STRENGTH IN NUMBERS: A Review Of NGO Coordination in the Field Case Study: Occupied Palestinian Territories 1967-2010

Report
from International Council of Voluntary Agencies
Published on 07 Jan 2011 View Original
Background/Context

International organisations have been providing relief in the occupied Palestinian Territories (oPt) since the war in 1967. Due to the occupation, intermittent conflict and general economic decline, between 1993 and 2003, the oPt received USD 6 billion in international aid - half of these funds disbursed since September 2000. While the amount of aid given to oPt (and Israel) is "unparalleled", the oPt continues to experience a decline in development indicators or as, described by the international community in the oPT, to "de-develop". While the reasons are for this decline are complex, the provision of aid, particularly relief, as a means of addressing this decline remains controversial. As Mary Anderson notes "everyone ... agree[s] that donor assistance to the oPt plays into and reinforces the Israeli occupation of Palestine. In 2002, nearly 10 percent of all donor assistance was channelled through INGOs representing USD 148 million. This percentage increased significantly between 2006 and 2007.

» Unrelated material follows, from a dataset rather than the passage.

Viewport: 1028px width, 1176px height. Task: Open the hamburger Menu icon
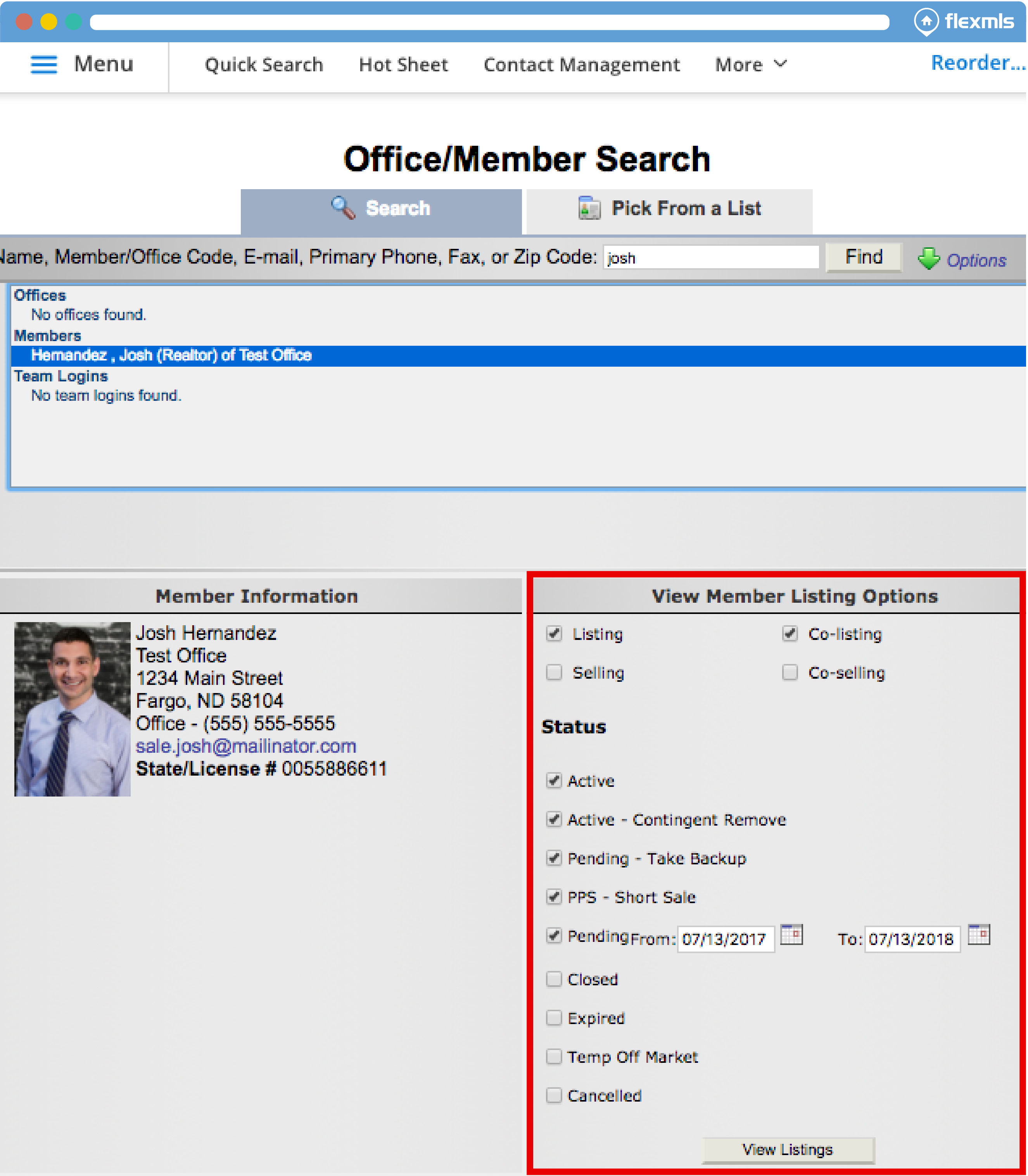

Unsurprisingly there are very few international agencies that work in the oPt that don't include advocacy on behalf of the Palestinian people on its list of interventions - albeit with different objectives, methods and means. However when speaking out agencies prefer "strength in numbers" as the Israeli Defence Forces (IDF), the Palestinian Authority (PA), Hamas, the Palestinian people themselves - even governments simultaneously supporting Israel and Palestinians - can, at anytime, single out an INGO and create difficulties for them. The impetus for the establishment of the Association of International Development Agencies (AIDA) was to create this forum for concerted advocacy. This close collaboration among INGOs is also facilitated by a largely urban operating environment with development and humanitarian aid agencies living in close proximity of each other. The oPt has good communications and transportation allowing for easy networking, meeting and coordination contributing to a relatively "small and collegial" INGO community.